<h2>chaii QA - 5 Fold XLMRoberta Training + Inference in Torch w/o Trainer API</h2>
    
<h3><span "style: color=#444">Introduction</span></h3>

This kernel preprocesses MLQA, XQUAD Hindi Corpus. For more information check the finetuning notebook.

This is a three part kernel,

- [External Data - MLQA, XQUAD Preprocessing](https://www.kaggle.com/rhtsingh/external-data-mlqa-xquad-preprocessing) which preprocesses the Hindi Corpus of MLQA and XQUAD. I have used these data for training.

- [chaii QA - 5 Fold XLMRoberta Torch | FIT](https://www.kaggle.com/rhtsingh/chaii-qa-5-fold-xlmroberta-torch-fit/edit) This kernel showcases Finetuning (FIT) on competition + external data combining different strategies.

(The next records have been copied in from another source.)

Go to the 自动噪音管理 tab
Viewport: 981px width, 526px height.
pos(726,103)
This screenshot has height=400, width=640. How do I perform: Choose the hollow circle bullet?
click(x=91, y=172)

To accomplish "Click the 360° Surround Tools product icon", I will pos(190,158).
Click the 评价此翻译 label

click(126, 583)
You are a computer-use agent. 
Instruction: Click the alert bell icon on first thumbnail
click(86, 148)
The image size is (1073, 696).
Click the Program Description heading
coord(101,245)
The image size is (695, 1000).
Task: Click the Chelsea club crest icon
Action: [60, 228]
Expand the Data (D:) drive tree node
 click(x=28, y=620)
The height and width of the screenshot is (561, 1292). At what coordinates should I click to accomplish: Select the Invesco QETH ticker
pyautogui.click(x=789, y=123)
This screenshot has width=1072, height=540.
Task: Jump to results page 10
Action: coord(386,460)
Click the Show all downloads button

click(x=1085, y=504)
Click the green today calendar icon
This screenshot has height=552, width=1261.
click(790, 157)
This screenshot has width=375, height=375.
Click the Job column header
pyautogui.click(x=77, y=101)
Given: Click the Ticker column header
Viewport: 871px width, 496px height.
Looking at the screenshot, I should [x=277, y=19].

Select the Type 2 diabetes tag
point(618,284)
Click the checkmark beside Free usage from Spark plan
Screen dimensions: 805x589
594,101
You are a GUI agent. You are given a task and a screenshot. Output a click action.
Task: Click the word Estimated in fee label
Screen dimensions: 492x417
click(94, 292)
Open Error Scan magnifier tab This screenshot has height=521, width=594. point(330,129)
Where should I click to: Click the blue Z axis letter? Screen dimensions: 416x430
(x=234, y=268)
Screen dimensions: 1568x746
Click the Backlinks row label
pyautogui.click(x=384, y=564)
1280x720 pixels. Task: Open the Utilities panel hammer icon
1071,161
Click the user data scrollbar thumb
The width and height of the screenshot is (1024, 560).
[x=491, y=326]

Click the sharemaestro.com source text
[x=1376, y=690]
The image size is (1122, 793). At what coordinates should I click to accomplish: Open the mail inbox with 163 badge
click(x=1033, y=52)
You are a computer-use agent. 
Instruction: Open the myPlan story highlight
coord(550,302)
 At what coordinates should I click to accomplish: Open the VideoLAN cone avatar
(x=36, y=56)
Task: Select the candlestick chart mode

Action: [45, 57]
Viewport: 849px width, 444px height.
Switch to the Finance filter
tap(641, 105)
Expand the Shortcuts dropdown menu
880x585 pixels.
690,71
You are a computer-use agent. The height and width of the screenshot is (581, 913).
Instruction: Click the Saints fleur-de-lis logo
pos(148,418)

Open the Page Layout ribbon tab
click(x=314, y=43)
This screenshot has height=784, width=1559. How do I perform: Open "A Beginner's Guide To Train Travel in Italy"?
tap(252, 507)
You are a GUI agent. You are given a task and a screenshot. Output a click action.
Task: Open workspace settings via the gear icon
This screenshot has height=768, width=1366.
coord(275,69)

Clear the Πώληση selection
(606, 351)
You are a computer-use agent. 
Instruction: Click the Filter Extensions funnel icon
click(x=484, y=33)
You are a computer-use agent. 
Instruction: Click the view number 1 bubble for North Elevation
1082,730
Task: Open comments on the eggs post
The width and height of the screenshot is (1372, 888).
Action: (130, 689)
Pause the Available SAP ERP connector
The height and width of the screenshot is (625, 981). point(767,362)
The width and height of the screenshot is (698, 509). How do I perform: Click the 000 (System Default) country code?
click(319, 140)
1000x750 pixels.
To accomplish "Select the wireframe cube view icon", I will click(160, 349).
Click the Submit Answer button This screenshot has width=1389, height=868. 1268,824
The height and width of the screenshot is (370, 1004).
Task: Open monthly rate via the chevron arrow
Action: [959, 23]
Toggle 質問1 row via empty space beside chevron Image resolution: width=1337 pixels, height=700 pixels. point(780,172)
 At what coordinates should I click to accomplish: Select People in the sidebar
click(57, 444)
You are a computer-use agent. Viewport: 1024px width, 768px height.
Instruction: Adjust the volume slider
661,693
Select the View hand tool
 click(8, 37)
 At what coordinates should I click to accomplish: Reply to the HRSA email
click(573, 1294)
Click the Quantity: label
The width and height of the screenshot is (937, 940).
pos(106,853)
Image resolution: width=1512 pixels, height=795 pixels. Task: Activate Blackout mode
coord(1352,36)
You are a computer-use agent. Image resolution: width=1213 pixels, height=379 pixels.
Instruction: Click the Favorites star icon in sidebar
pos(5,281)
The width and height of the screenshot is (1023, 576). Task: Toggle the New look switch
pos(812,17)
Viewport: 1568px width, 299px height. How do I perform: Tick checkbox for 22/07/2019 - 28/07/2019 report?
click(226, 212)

- [chaii QA - 5 Fold XLMRoberta Torch | Infer](https://www.kaggle.com/rhtsingh/chaii-qa-5-fold-xlmroberta-torch-infer) The Inference kernel where we ensemble our 5 Fold XLMRoberta Models and do the submission.

## MLQA

In [None]:
!wget https://dl.fbaipublicfiles.com/MLQA/MLQA_V1.zip

In [None]:
import zipfile
with zipfile.ZipFile('/kaggle/working/MLQA_V1.zip') as zip_ref:
    zip_ref.extractall('/kaggle/working/')

In [None]:
import os
import sys
import random
import argparse
import json
import nltk
import numpy as np
import pandas as pd
from tqdm import tqdm

# sys.setdefaultencoding('utf8')
random.seed(42)
np.random.seed(42)

In [None]:
mlqa_train_data = '/kaggle/working/MLQA_V1/dev/dev-context-hi-question-hi.json'
mlqa_test_data = '/kaggle/working/MLQA_V1/test/test-context-hi-question-hi.json'

with open(mlqa_train_data, 'r') as file_input:
    train_file = json.load(file_input)
    
with open(mlqa_test_data, 'r') as file_input:
    test_file = json.load(file_input)

In [None]:
def preprocess(dataset, tier):
    num_exs = 0 
    examples = []

    for articles_id in tqdm(range(len(dataset['data'])), desc="Preprocessing {}".format(tier)):
        article_paragraphs = dataset['data'][articles_id]['paragraphs']
        for pid in range(len(article_paragraphs)):
            context = article_paragraphs[pid]['context']
            context = context.replace("''", '" ')
            context = context.replace("``", '" ')
            qas = article_paragraphs[pid]['qas'] 
            for qn in qas:
                question = qn['question'] 
                ans_text = qn['answers'][0]['text']
                ans_start_charloc = qn['answers'][0]['answer_start']
                ans_end_charloc = ans_start_charloc + len(ans_text)
                examples.append(
                    {
                        # 'id':articles_id,
                        'context':context, 
                        'question':question, 
                        'answer_text':ans_text, 
                        'answer_start':ans_start_charloc, 
                        # 'answer_end':ans_end_charloc
                    }
                )

                num_exs += 1
    print(num_exs)    
    return examples

In [None]:
examples_train = preprocess(train_file, 'dev')
examples_test = preprocess(test_file, 'test')

In [None]:
examples = examples_train + examples_test
mlqa = pd.DataFrame(examples)
mlqa['language'] = 'hindi'

### XQUAD

In [None]:
!git clone https://github.com/deepmind/xquad.git

In [None]:
xquad_train_file = '/kaggle/working/xquad/xquad.hi.json'

with open(xquad_train_file, 'r') as file_input:
    train_file = json.load(file_input)
    
examples_train = preprocess(train_file, 'dev')
xquad = pd.DataFrame(examples_train)
xquad['language'] = 'hindi'

### Remove downloaded files

In [None]:
import os, shutil
folder = '/kaggle/working/'
for filename in os.listdir(folder):
    file_path = os.path.join(folder, filename)
    try:
        if os.path.isfile(file_path) or os.path.islink(file_path):
            os.unlink(file_path)
        elif os.path.isdir(file_path):
            shutil.rmtree(file_path)
    except Exception as e:
        print('Failed to delete %s. Reason: %s' % (file_path, e))

### Save Data

In [None]:
mlqa.to_csv('mlqa_hindi.csv', index=False)
xquad.to_csv('xquad.csv', index=False)

In [None]:
xquad.head(5)

In [None]:
mlqa.head(5)